We Are At War
“Blessed be the LORD my strength, which teacheth my hands to war, and my fingers to fight.” — Psalm 144:1
By Leah Daughtry
Grace and peace to you in the name of our Lord and Savior, Jesus Christ.
I write to you with the weight of the watchman on the wall. The prophet Ezekiel was given a charge: “If the watchman see the sword come, and blow not the trumpet, and the people be not warned… his blood will I require at the watchman’s hand.” (Ezekiel 33:6). Beloved, I am sounding the trumpet. I will not be silent, and I will not be still.
What Has Happened
On April 29, 2026, the United States Supreme Court issued its decision in Louisiana v. Callais. By a vote of 6 to 3, the Court struck down a Louisiana congressional map that had been drawn — under court order — to give Black voters a fair opportunity to elect representatives of their choice. In doing so, the Court did not merely rule on a single map in a single state. It gutted Section 2 of the Voting Rights Act of 1965 — the last remaining pillar of the law that the blood of the martyrs purchased.
Section 2 was the protection that survived after Shelby County v. Holder dismantled federal preclearance in 2013. Section 2 was the door our people walked through to challenge maps drawn to dilute our power. With this ruling, that door has been all but nailed shut. As Justice Kagan wrote in her dissent, the decision renders Section 2 “all but a dead letter.”

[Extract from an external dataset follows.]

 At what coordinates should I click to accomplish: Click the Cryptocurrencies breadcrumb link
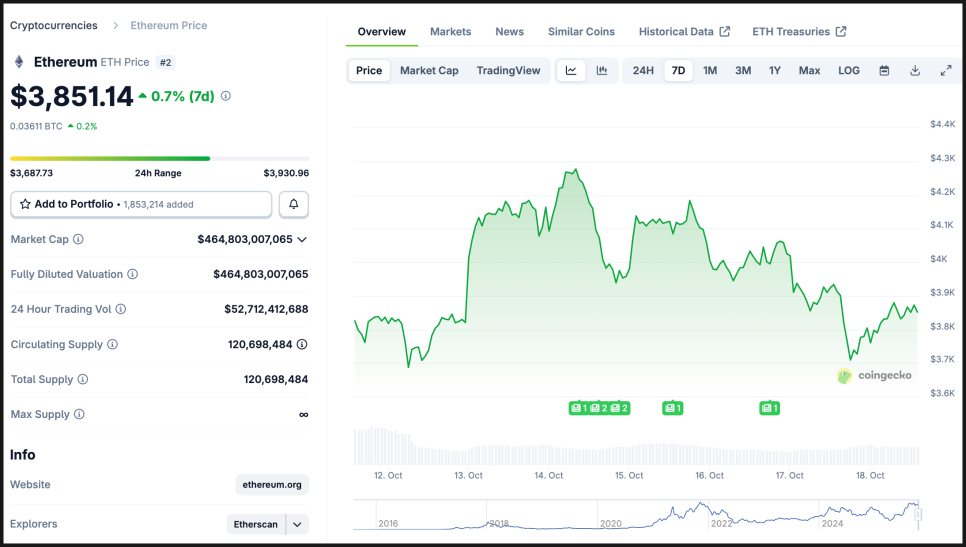(x=54, y=25)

And it did not stop there. Within days of the ruling — on May 4 — the Court took the unusual step of finalizing its judgment immediately, brushing aside its own thirty-two-day waiting rule and the long-standing principle that courts should not change the rules in the middle of an election. More than 100,000 Louisiana voters had already cast early ballots. Forty-two thousand absentee ballots had already been mailed in. None of that mattered. The primary was suspended. The map can now be redrawn while the election is in motion.
Alabama, Tennessee, Mississippi, Florida, and Louisiana have already moved — or are moving — into special legislative sessions to redraw their congressional maps before November. The aim is plain: to dismantle majority-Black districts and to silence the voices of our communities before the 2026 midterms and the 2028 election.This is not speculation. This is the public record.
Why I Say We Are At War
I do not use the language of war lightly. I am a pastor. I am the daughter and granddaughter and great-granddaughter of pastors. I know what words carry. But I also know what I am looking at.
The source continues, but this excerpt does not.